Top of Given records

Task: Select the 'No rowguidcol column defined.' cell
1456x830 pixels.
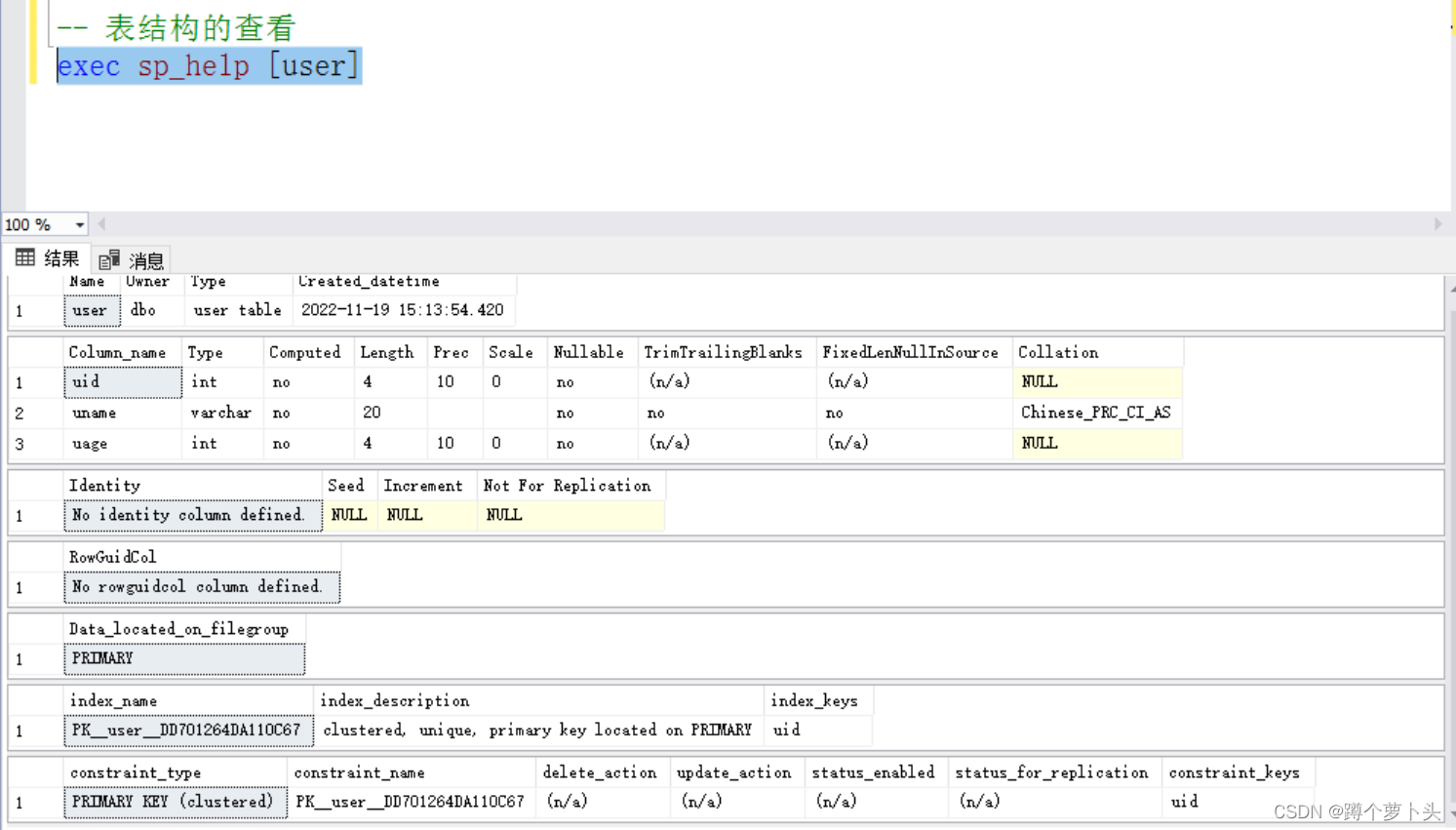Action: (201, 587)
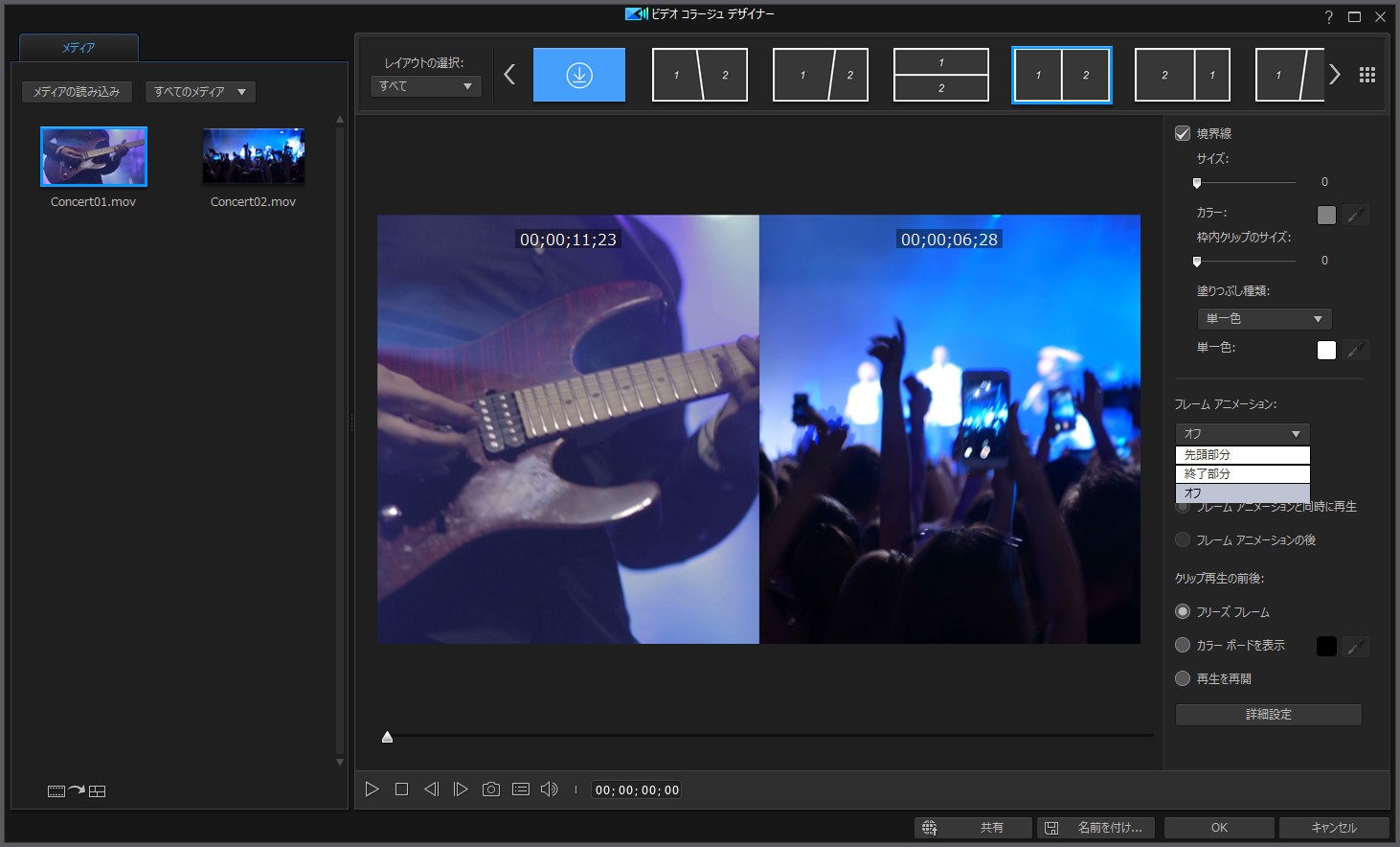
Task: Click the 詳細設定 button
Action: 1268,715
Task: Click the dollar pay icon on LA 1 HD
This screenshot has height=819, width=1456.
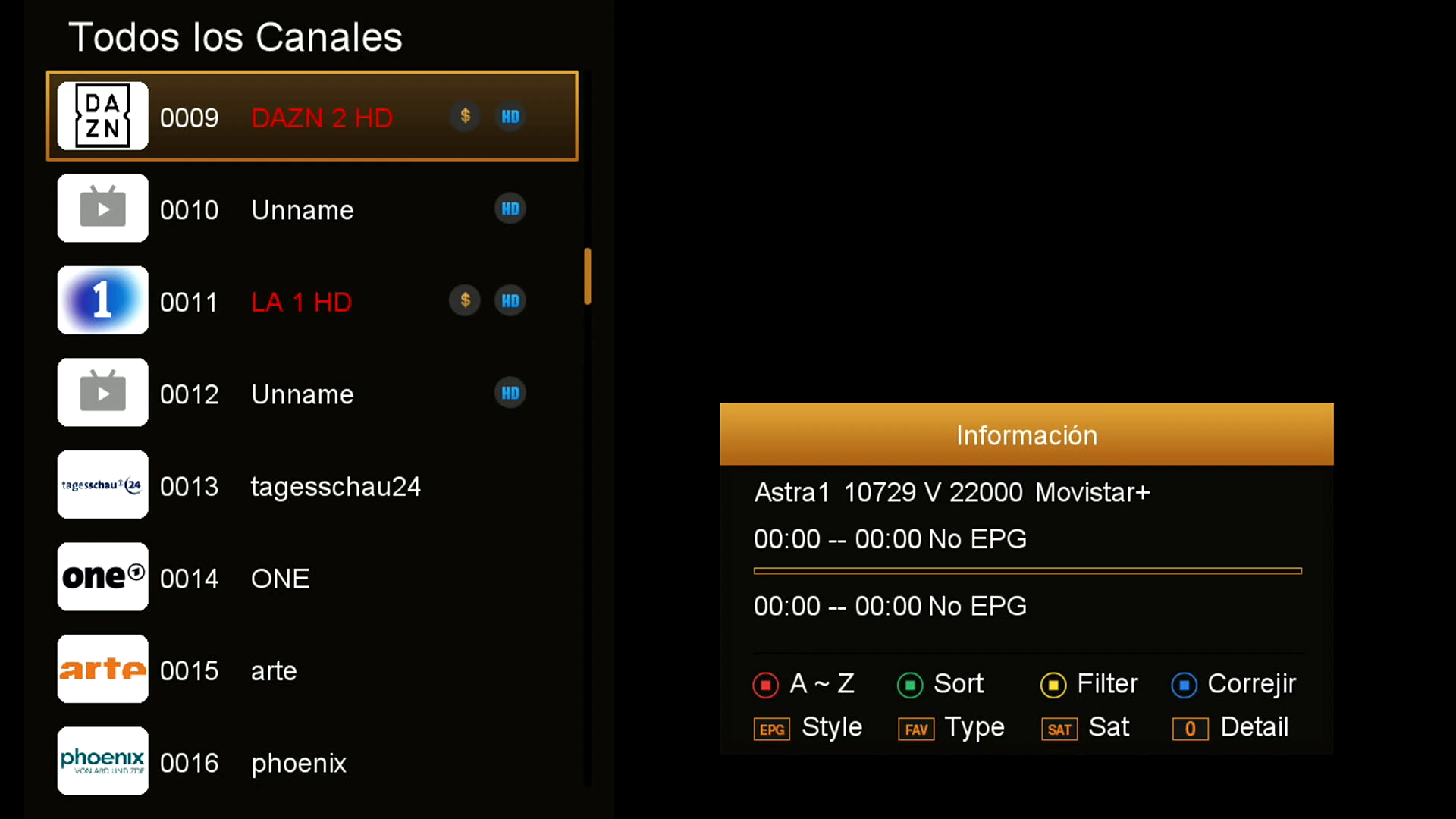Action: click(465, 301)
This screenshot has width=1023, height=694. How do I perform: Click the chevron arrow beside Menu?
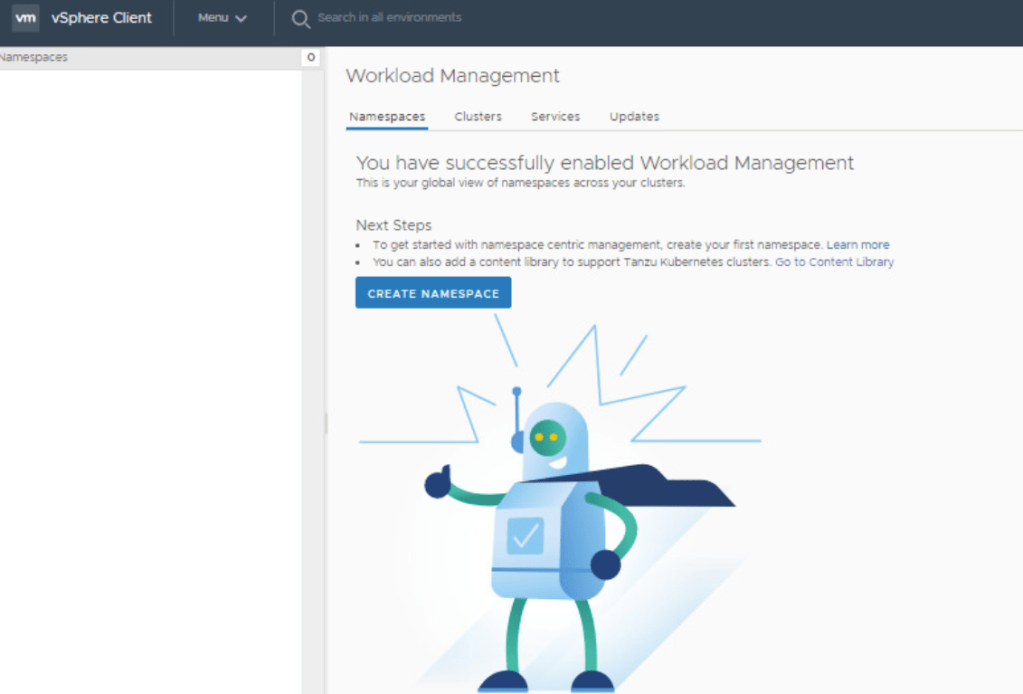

Bottom of Given records

> _Instructions for the task_: Your reply should hold only the lines from the one that contains "Task: Click the dollar pay icon on LA 1 HD" through the last line of the records above, exact and complete, and no pictures.

> _Answer below_:
Task: Click the dollar pay icon on LA 1 HD
This screenshot has height=819, width=1456.
Action: click(465, 301)
This screenshot has width=1023, height=694. How do I perform: Click the chevron arrow beside Menu?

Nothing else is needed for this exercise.